Can adults with Down’s syndrome have children; and if so, what is the chance of their children having the condition?
Yes. A woman with Down’s syndrome can have children. If her partner does not have Down’s syndrome, the theoretical chance of the child having Down’s syndrome is 50%. There have been only a few reports of men with Down’s syndrome fathering children. Again, if a man’s partner did not have Down’s syndrome, the chance that the baby would have the condition is 50%. If both partners have Down’s syndrome there is a high chance of their children having the condition. As these events are still rare it is difficult to obtain accurate figures.

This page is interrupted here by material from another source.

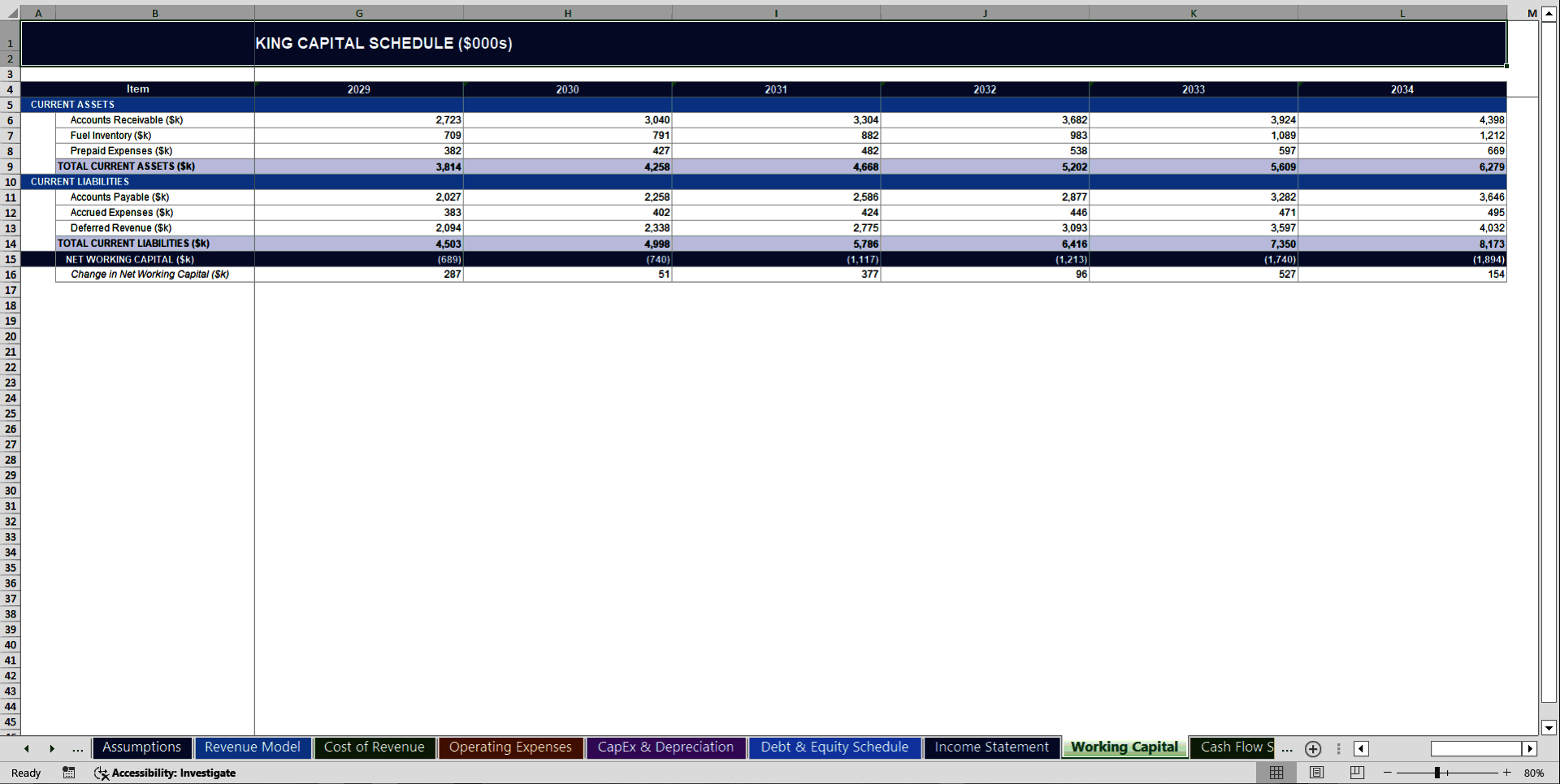Add a new worksheet with plus icon

point(1312,749)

My grandmother’s sister had Down’s syndrome. She died 40 years ago when she was 30. Does this mean that I could have an increased chance of having a baby with the condition?
It is unlikely. There is a small chance that she would have had the inherited form of translocation Down’s syndrome, in which case you could be a carrier. Chromosome testing was not introduced until 1959 so the family may not know what kind of Down’s syndrome she had. If your grandmother had a lot of children and grandchildren and none of them was affected, it is very unlikely that she was a carrier. If you want to be completely sure that you are not a carrier, chromosome test would need to be carried out on your blood.

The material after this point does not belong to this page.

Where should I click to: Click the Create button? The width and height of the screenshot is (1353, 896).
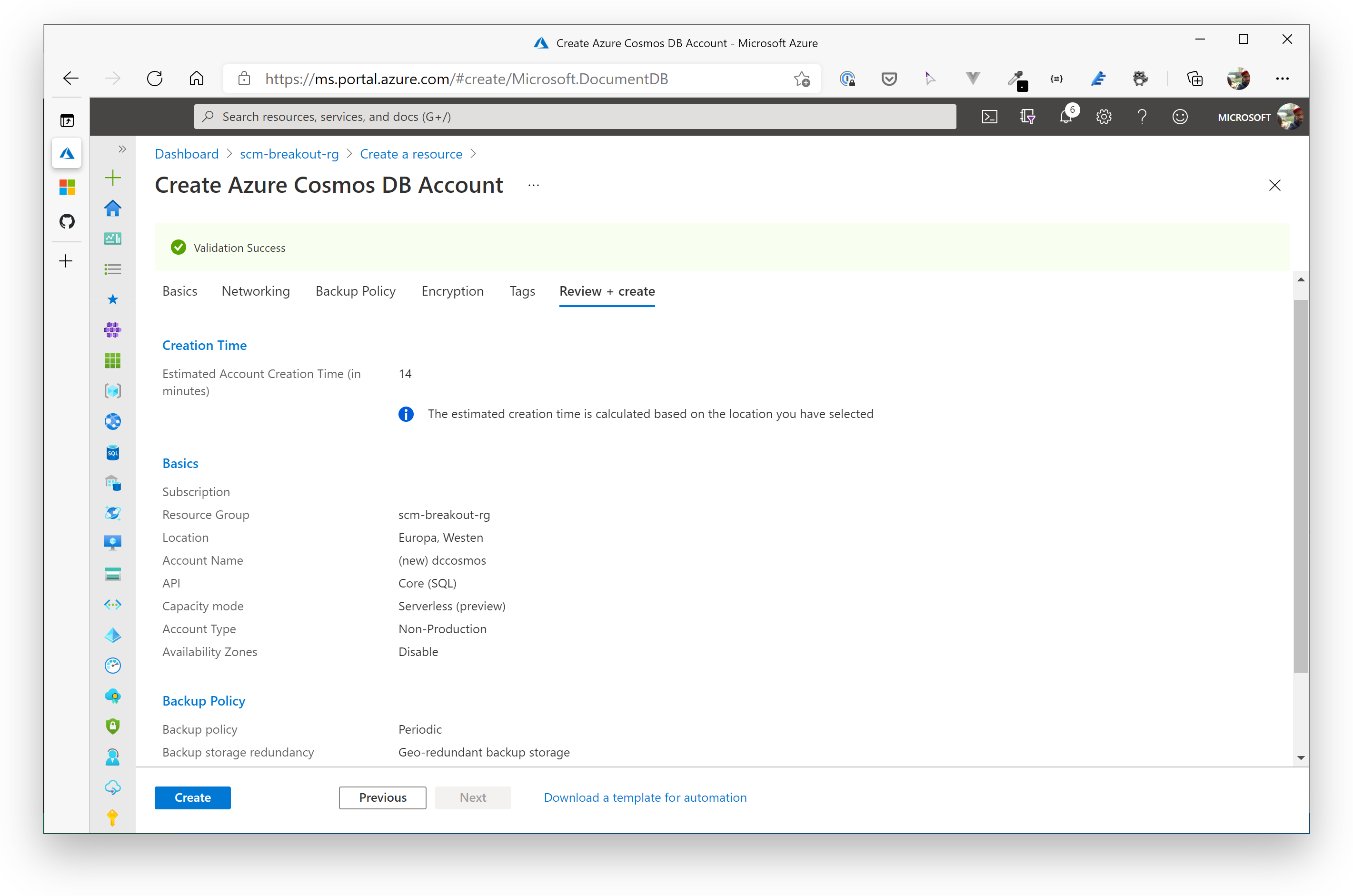point(192,797)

People with Down’s syndrome are all very different from each other, in looks and personality and ability. Why is this, when they all have extra material from chromosome 21?
People with Down’s syndrome get the extra chromosome material along with the full set of chromosomes from their parents. All the genes they inherit are ordinary ones, which explains why they resemble their families in the same way as ordinary children. The differences in genes that children with Down’s syndrome inherit from their parents, together with differences in their environment, explain the differences between one child with Down’s syndrome and another.
Can the tests ever be wrong?
If an experienced health professional has seen features of Down’s syndrome in your child, and the blood test result shows regular trisomy 21 or a translocation type, there should be no doubt. In mosaic Down’s syndrome, because all the cells in the body do not show trisomy, it is possible for a blood sample not to include any trisomic cells, or to contain only trisomic cells, which may lead to difficulties in arriving at the correct diagnosis. In this situation, while further tests may help, it is not actually possible to disprove mosaicism.
Blood tests are done by humans. Mistakes can, of course, be made at one of the many stages that a blood sample passes through before a result is given to the patient. This, however, is very rare.
- Down’s syndrome is always caused by the presence of extra chromosome 21 material in a person’s cells.
- There are 3 types of Down’s syndrome. Most people with the condition have regular trisomy 21. Much smaller numbers have translocation, or mosaic Down’s syndrome.
- The only way of finding out what type of Down’s syndrome people have is to do a blood test and examine their chromosomes under a microscope.
- 4% of people with Down’s syndrome have the translocation type. About 1 in 3 of these (about 1% of people with Down’s syndrome) have inherited the conditions. One of their parents will be a carrier of the translocation. These parents have an increased chance of having a second child with the condition.
- There is no known reason why Down’s syndrome occurs (except on the rare occasions when it has been inherited).
- Parents who have one child with regular trisomy 21 are thought to have a slightly increased chance of having another child with the condition.
- S. Cuckle, N. J. Wald and S. G. Thompson (1987) British Journal of Obstetrics and Gynaecology, vol. 94, pp. 387-402.E. Alberman et al. (1995) British Journal of Obstetrics and Gynaecology, vol 102, pp. 445-447.C. Cunningham (1988) Down’s Syndrome: An Introduction for Parents. Souvenir Press.M. Selikowitz (1990) Down Syndrome: The Facts. Oxford University Press.